**Task**
An exact, complete copy of the entries below is required, minus any pictures.

**Raw data**
====

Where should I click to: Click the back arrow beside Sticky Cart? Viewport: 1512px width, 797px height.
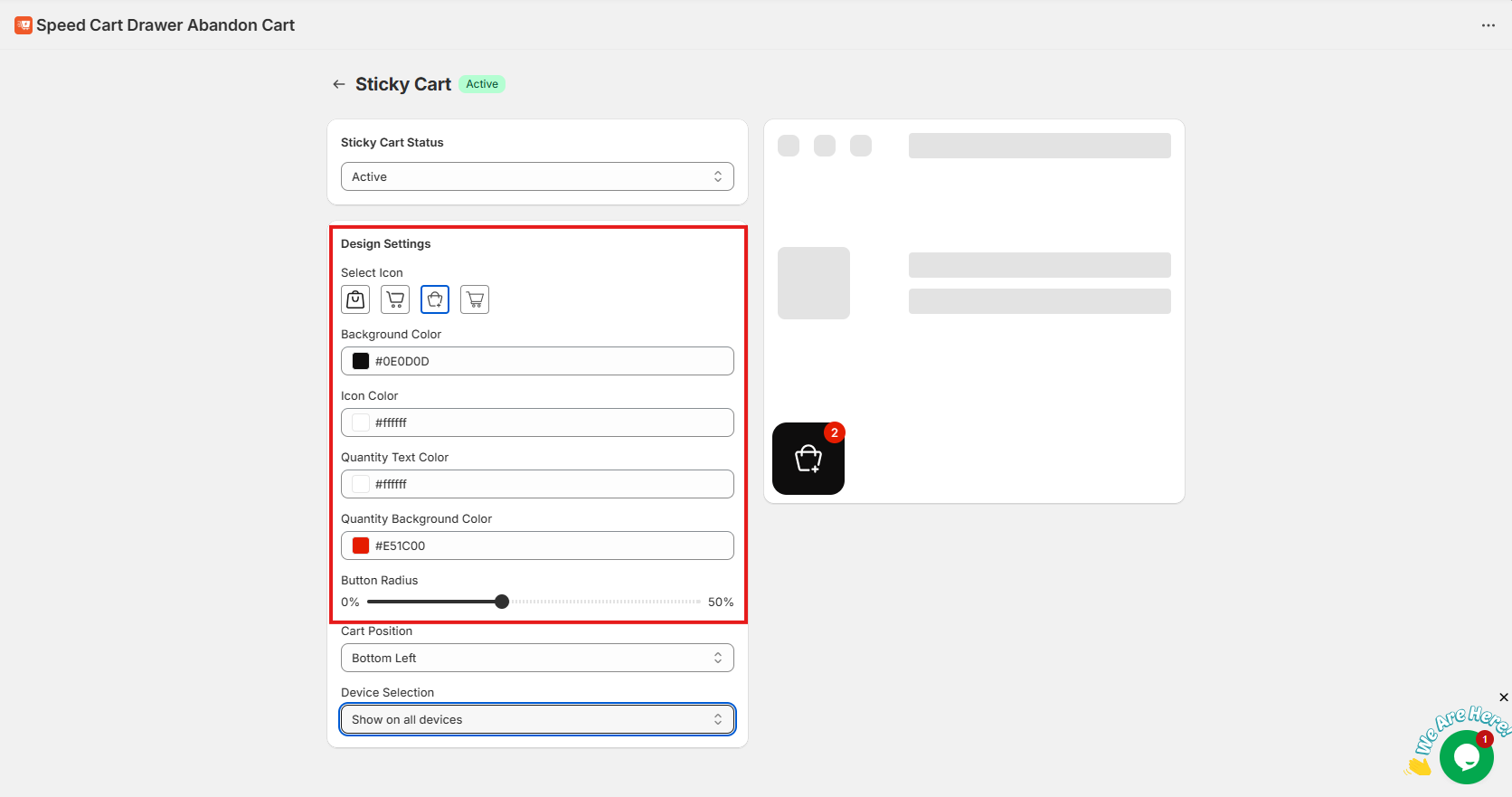339,84
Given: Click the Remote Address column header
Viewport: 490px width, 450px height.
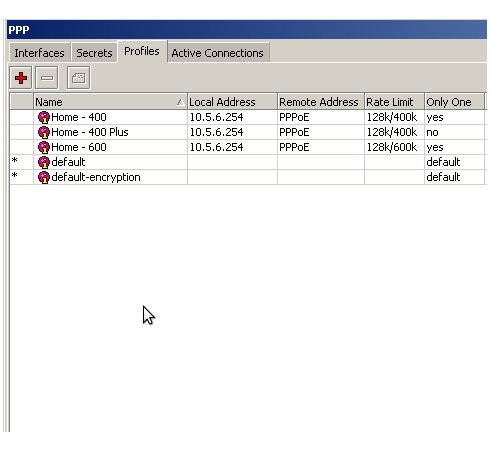Looking at the screenshot, I should [321, 102].
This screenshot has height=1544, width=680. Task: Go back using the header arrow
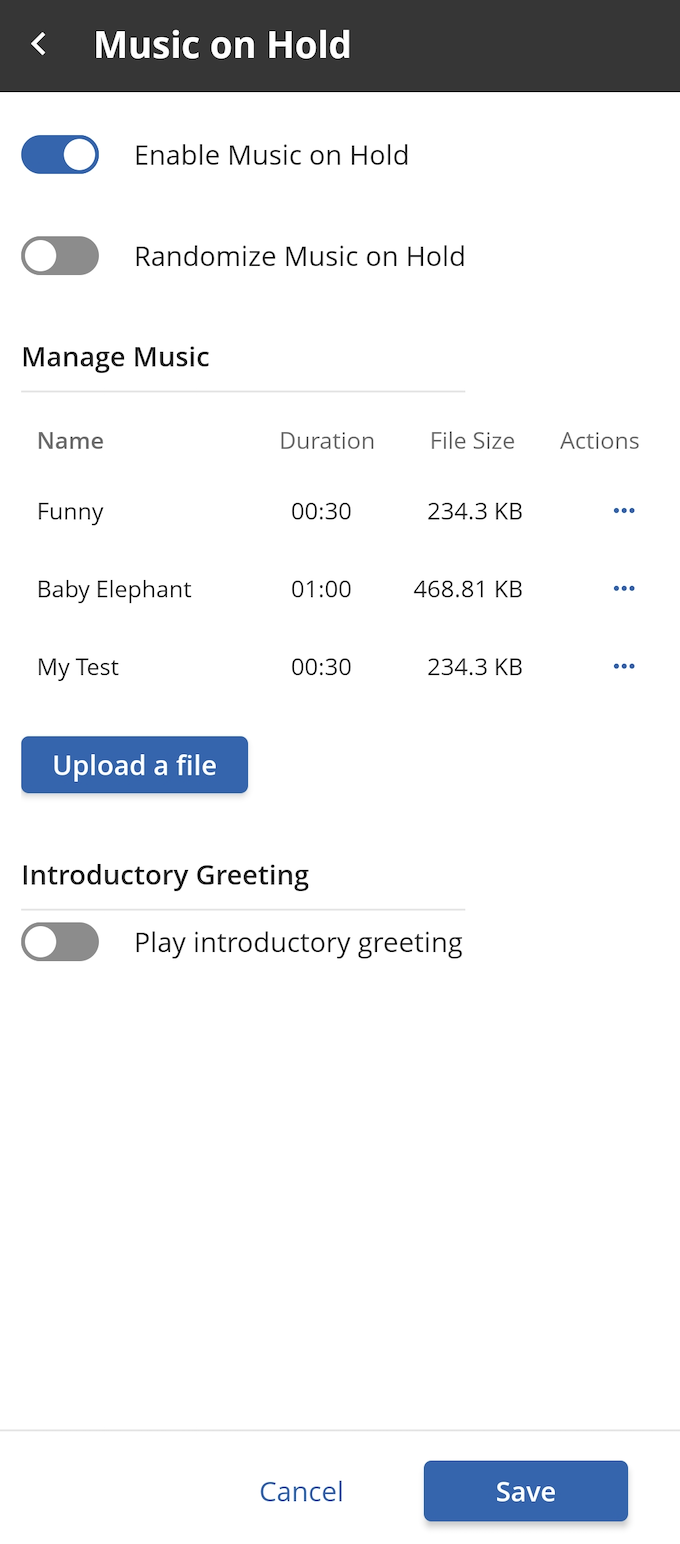[39, 45]
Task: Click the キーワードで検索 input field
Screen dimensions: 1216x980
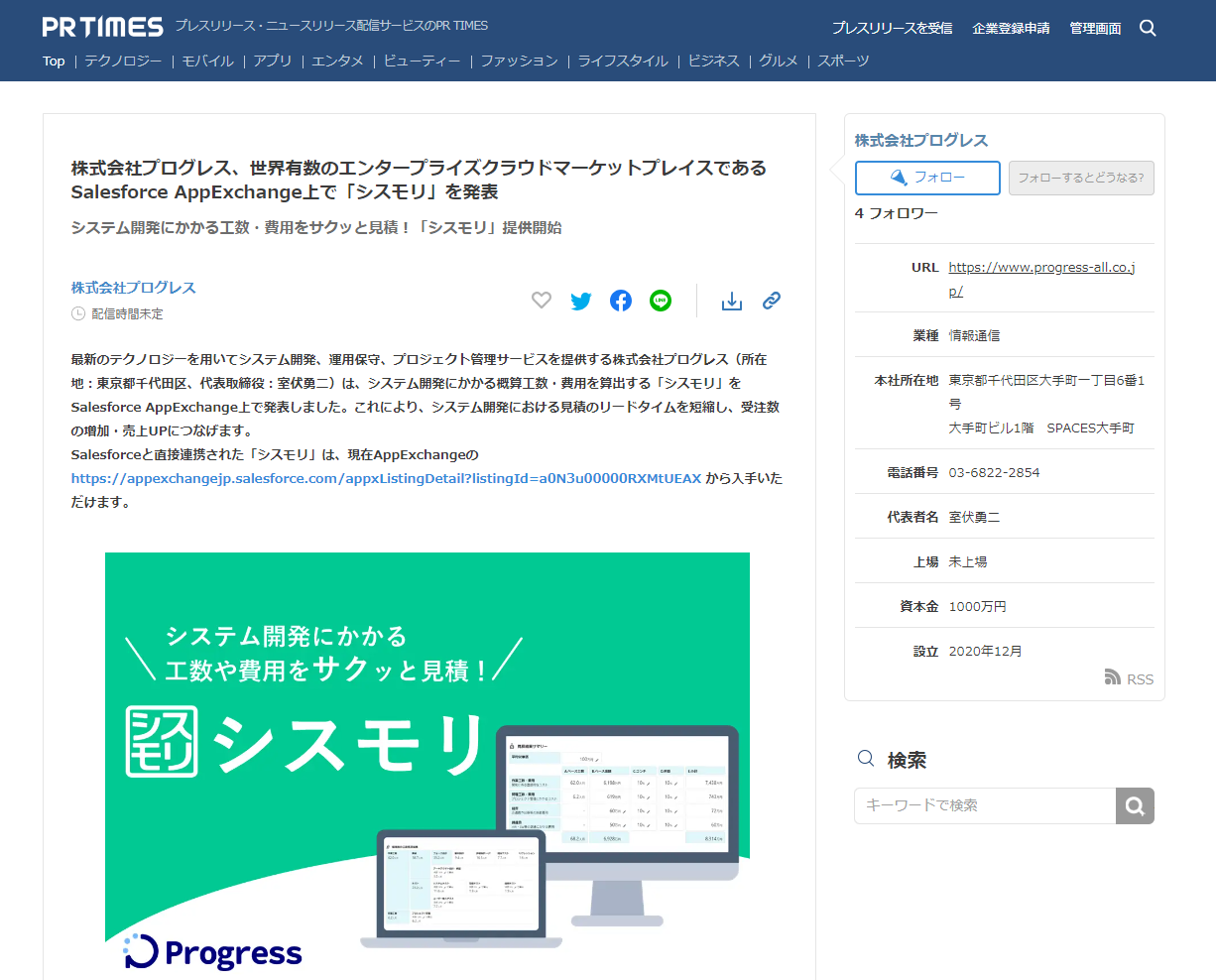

====

**Answer area**
Where should I click to: Click the back arrow beside Sticky Cart? Viewport: 1512px width, 797px height.
339,84
Given: Click the Remote Address column header
Viewport: 490px width, 450px height.
Looking at the screenshot, I should [321, 102].
This screenshot has height=1544, width=680. Task: Go back using the header arrow
[39, 45]
Task: Click the キーワードで検索 input field
Screen dimensions: 1216x980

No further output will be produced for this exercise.